Phonebox and postbox

This morning I walked around the perimeter of the field by the disused phonebox and in service postbox, through Honeylake Wood,

Footpath 3

and back across the slender ribbon footpath that will soon be obscured by the farmer’s crops.


Oak trees are among the latest to bear leaves, but those beyond the field are beginning to burgeon.

The occasional light aircraft droned overhead; my feet rustled the driest surface that I have experienced through the wood; and harsh squawks of pheasants lent dissonance to the sweeter notes of smaller birds. Otherwise, all was quiet.

Moss-covered trunk

Water in the downward sloping ditch often reaches this moss-covered trunk.


Celandines carpet its somewhat dehydrated banks,

Footpath 2

and the normally sodden undulating footpath leading up to the bridge over the stream had no inclination to inhale my shoes.

Fallen birch

Smaller trees, like this birch, have been left straddling the path

Footpath 1Private Keep Out

from which ramblers are not encouraged to stray.

Tree bent by wind

As readers will know, we are not far from the sea. Many unsheltered trees are bent into shape by the force of the prevailing winds.

This evening we dined at Lymington’s Lal Quilla where, although it was very busy, we received the usual warm welcome and excellent food. My choice was lamb Taba Shashlik Jalfrezi with pilau rice and a share of onion bhaji and egg paratha. We both drank Kingfisher.

High Street night sky

The sun was just thinking about setting as we emerged into the High Street.



  1. Our oaks are just finished dropping the last of their acorns on my head as I wander around beneath them and yours are newly leafing – I love to see this rhythm of the earth! That telephone box is crying out to be turned into a ‘Little Free Library’ – maybe someone will spot its potential ………

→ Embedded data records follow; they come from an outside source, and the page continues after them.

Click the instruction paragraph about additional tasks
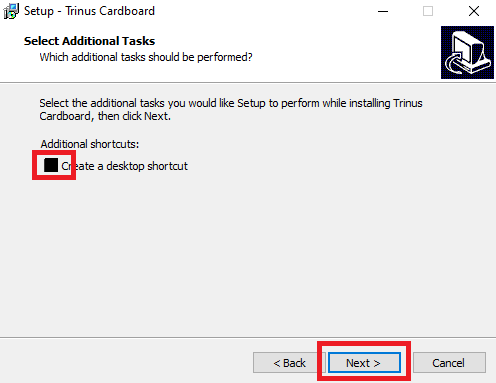Screen dimensions: 496x383 (231, 109)
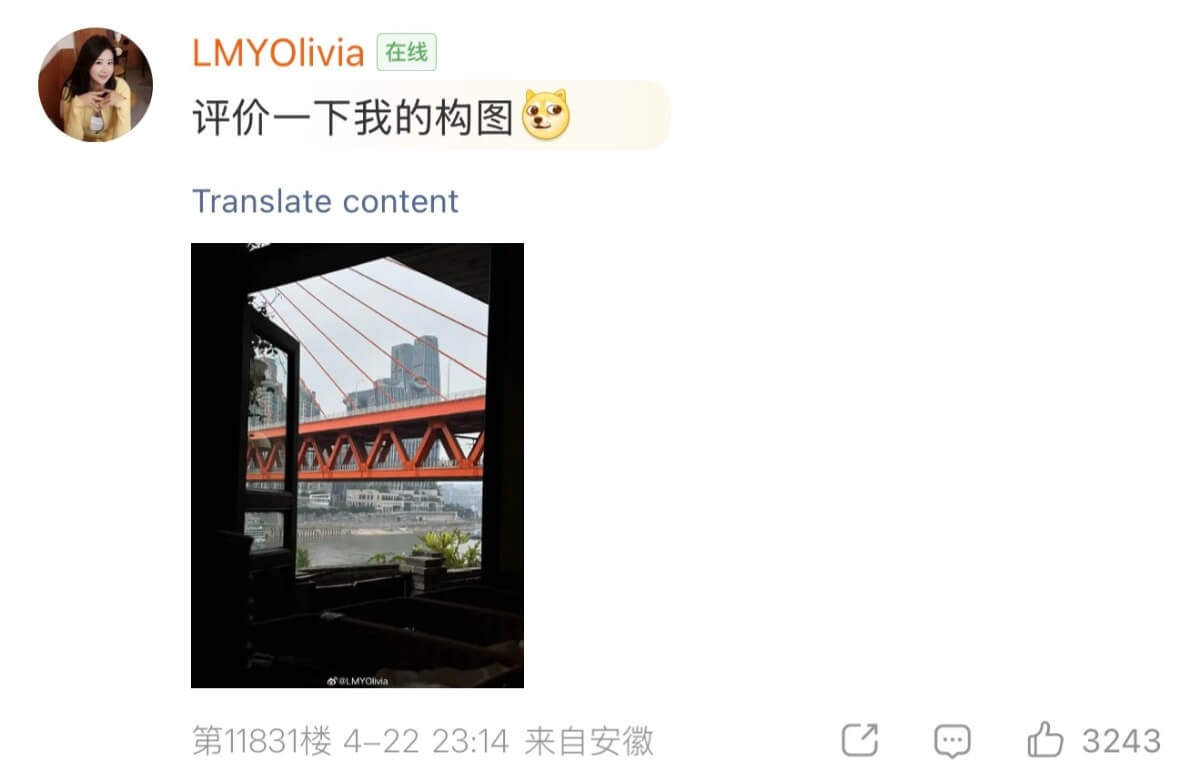Click the @LMYOlivia watermark text on photo

363,681
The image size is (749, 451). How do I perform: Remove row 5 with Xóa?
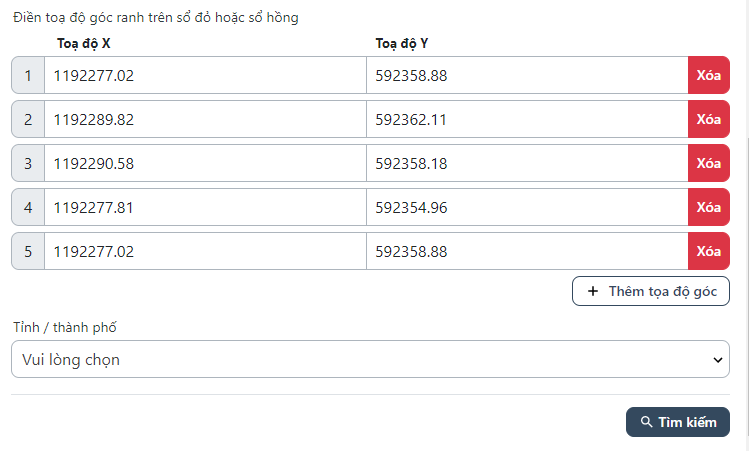click(x=708, y=251)
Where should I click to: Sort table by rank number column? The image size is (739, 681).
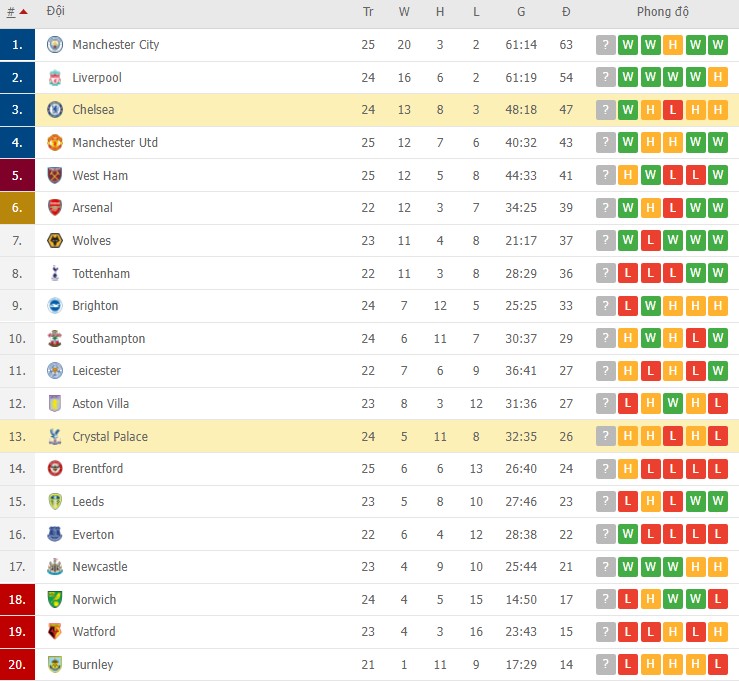click(15, 12)
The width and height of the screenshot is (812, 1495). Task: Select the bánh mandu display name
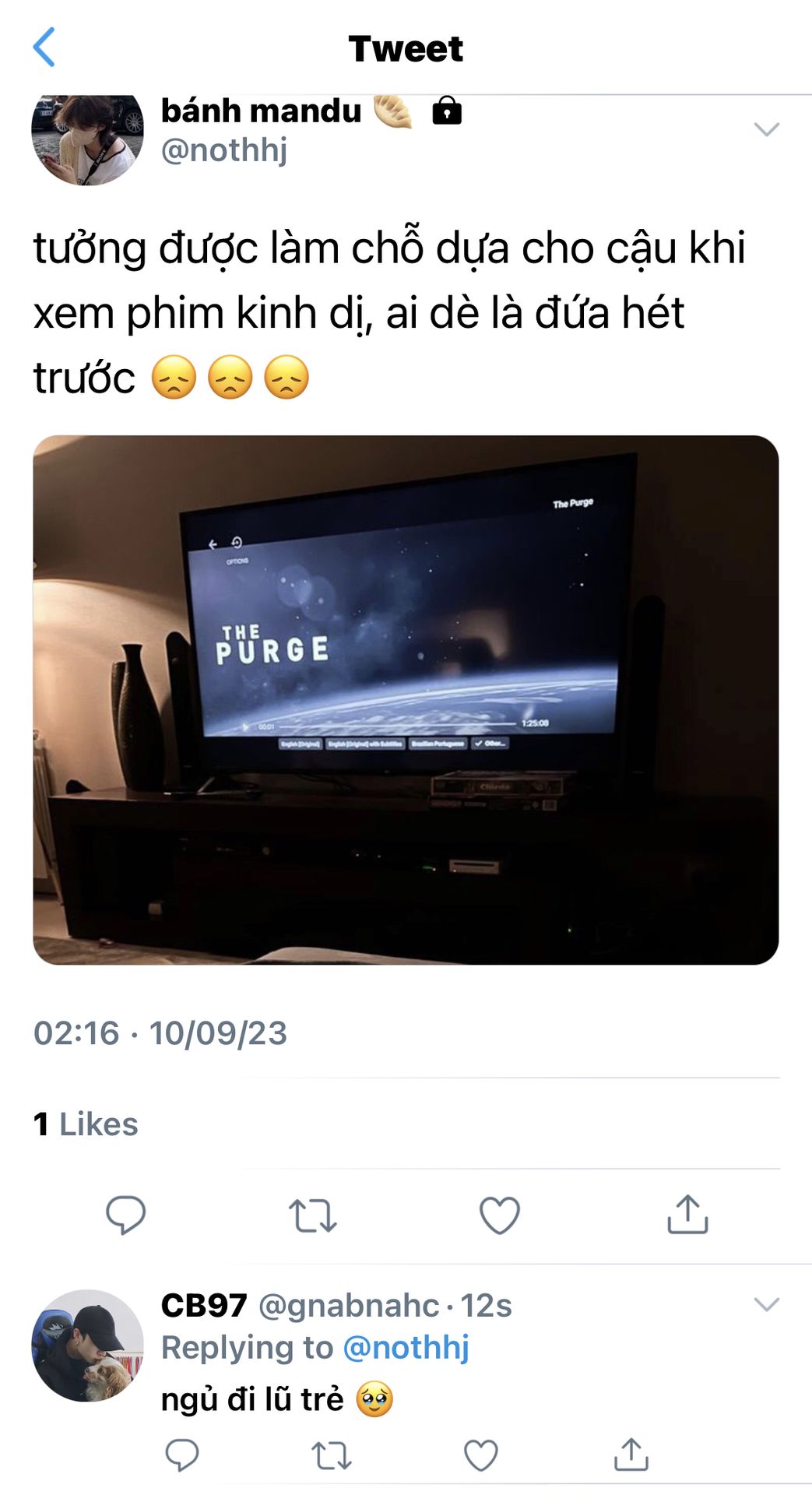(x=261, y=111)
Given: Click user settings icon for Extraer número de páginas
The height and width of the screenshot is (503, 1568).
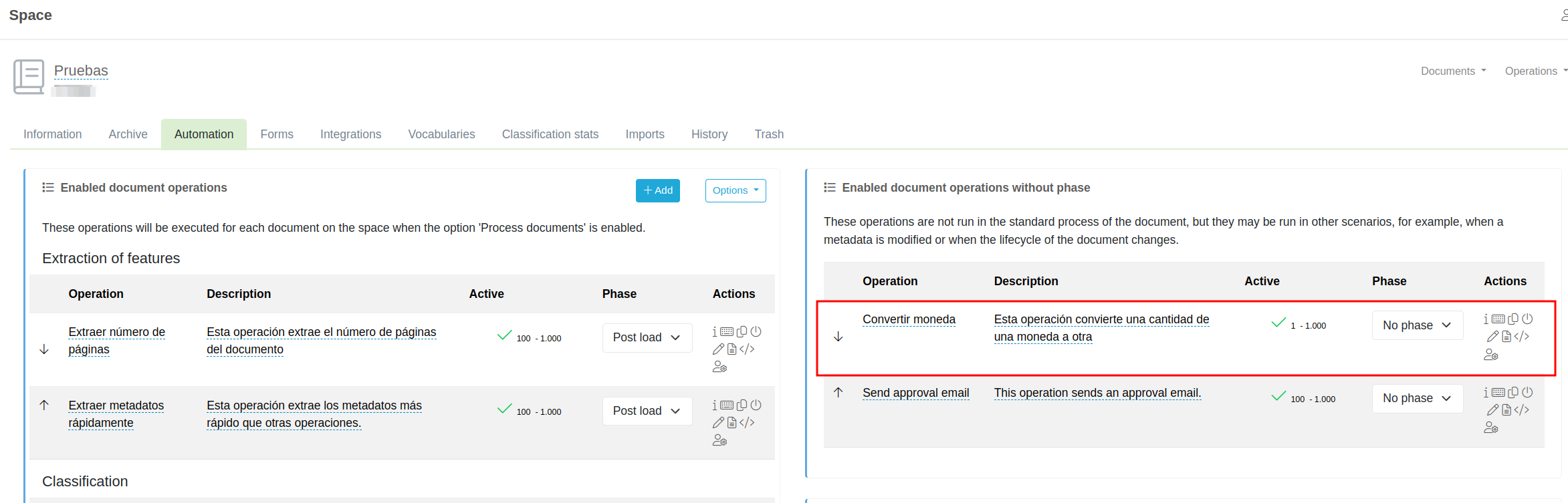Looking at the screenshot, I should [719, 367].
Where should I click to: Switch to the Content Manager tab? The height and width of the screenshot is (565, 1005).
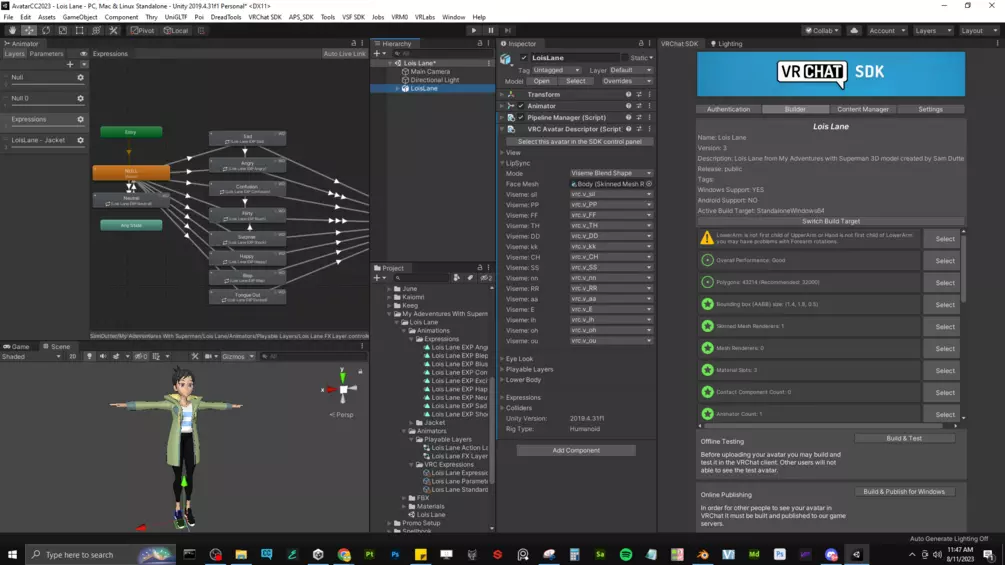click(862, 110)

  2. All beautiful pictures, but I have a favorite one: the bent tree is amazing. Thank you Derrick for letting me take this walk with you.

  3. It’s beautiful. The wind-bent tree reminds me of our trees in windy Oklahoma. I took some photos of trees in the Oklahoma Panhandle that look like that tree’s brothers.
    Thanks for a satisfying and lovely post, Derrick.

  4. Lovely post, Derrick–your prose was poetic and the photos beautiful. I particularly enjoyed the paragraph about your feet rustling in the woods with the pheasants squawkig and the photo under it.

  5. That’s a gorgeous sculptured tree. I would love to see its root patterns to understand how they adapt to hold up such a lopsided top.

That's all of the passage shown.